Data listing:
## begin

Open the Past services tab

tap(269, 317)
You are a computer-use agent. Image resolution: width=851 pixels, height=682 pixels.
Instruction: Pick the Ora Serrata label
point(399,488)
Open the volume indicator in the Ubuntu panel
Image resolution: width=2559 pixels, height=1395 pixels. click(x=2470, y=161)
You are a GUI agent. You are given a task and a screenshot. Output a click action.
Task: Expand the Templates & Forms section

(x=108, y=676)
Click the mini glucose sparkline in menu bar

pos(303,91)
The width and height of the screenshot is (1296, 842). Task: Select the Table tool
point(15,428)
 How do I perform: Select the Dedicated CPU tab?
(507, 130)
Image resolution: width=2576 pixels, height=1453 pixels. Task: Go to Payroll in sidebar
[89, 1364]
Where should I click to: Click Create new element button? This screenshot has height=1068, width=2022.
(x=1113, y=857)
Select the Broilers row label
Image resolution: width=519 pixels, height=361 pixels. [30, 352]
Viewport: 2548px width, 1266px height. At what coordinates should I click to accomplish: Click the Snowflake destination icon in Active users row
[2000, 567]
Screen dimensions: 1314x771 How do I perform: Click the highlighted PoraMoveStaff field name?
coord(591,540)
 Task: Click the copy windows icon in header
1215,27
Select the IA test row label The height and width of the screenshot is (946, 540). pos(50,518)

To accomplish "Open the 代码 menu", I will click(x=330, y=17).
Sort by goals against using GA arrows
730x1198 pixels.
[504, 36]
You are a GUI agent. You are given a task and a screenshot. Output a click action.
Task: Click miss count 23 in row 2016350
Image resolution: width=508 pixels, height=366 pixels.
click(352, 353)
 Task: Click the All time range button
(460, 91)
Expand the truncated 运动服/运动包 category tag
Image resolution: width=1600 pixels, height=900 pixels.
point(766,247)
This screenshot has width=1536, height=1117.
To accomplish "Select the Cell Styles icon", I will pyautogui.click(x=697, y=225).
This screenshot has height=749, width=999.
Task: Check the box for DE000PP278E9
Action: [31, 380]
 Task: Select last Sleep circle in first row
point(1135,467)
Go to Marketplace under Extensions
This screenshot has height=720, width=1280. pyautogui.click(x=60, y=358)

## end

**Problem details:** Which lines in the data above contain the word "icon"? Show each of them.

**Correct response:**
Viewport: 2548px width, 1266px height. At what coordinates should I click to accomplish: Click the Snowflake destination icon in Active users row
 Task: Click the copy windows icon in header
To accomplish "Select the Cell Styles icon", I will pyautogui.click(x=697, y=225).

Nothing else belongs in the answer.